Pure play firms either specialize in a specific niche, or have little to no vertical integration. For example, a coffee shop may call itself a "pure play" restaurant, and a factory that only produces goods (not designing or selling to consumers) may refer to itself as a pure play manufactory.

E-commerce companies are often referred to as pure play retailers, as they sell only through the Internet.

Pure play method
In finance, the "pure play method" is an approach used to estimate the cost of equity capital  of private companies, which involves examining the  beta coefficient of other public and single focused companies. See also Hamada's equation.

Here,  when estimating a private company A's equity beta coefficient, the equity beta coefficient of a public company B is needed; the latter can be calculated by regressing the return on B's stock on the return on the relevant stock index. The following calculation is then applied to return the beta coefficient of company A.

Unlevered Beta of B = Equity Beta of B / (1 + DEB × (1 − Tax RateB))

Equity Beta A = Unlevered Beta of B × (1 + DEA × (1 − Tax RateA))

where DEA and DEB are the debt to equity ratios of company A and B respectively.

Pure play foundries 
Pure play foundries, such as TSMC and GlobalFoundries, have no in-house design capabilities, and fabricate integrated circuits (ICs) for fabless semiconductor companies, such as Qualcomm, Broadcom, Xilinx, Nvidia, among others. Integrated device manufacturer (IDM) foundries, such as Intel, IBM, NEC, Texas Instruments and Samsung, provide both foundry design services and IC fabrication.

Pure play E-retailers 
Compared to traditional retail stores, pure play e-retailers can serve a wider audience without physical boundaries and distance, and may target specific customer groups without the high cost of obtaining information from these groups.

Compared to companies that integrate both offline and online, pure online internet retails do not have company brand recognition and reputation at the start-up stage, and customers are unable to touch, examine and test real products before buying them. The online shopping experience foregoes human contact with consumers.

Pure play gets physical 

Beginning in 2015, Amazon.com customers in mainland UK with pickup codes can get the order at collection lockers distributed in shopping centers and commercial blocks. Amazon also opened its first physical stores at Purdue University campus in Indiana in 2015.

By 2015, Simply Be had sixteen physical stores.
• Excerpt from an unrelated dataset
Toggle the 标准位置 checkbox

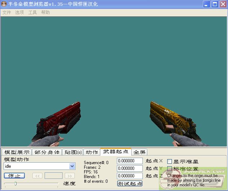point(170,169)
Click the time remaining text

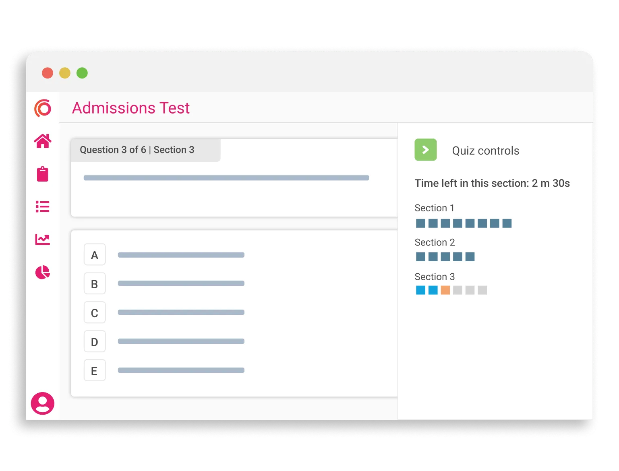click(492, 183)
Net-a-porter Launched a pop up window shop and apply image recognition technology to enable customers to find video content of the clothes and the online shop.

In 2015, Kiddicare, a childcare brand, announced plan to open 12 stores in the UK.

Ocado launched a virtual shopping wall at One New Change, Birmingham's Bullring shopping center and Bristol. Customers can shop by using Ocado's “on the go” app to scan product's barcode on the wall.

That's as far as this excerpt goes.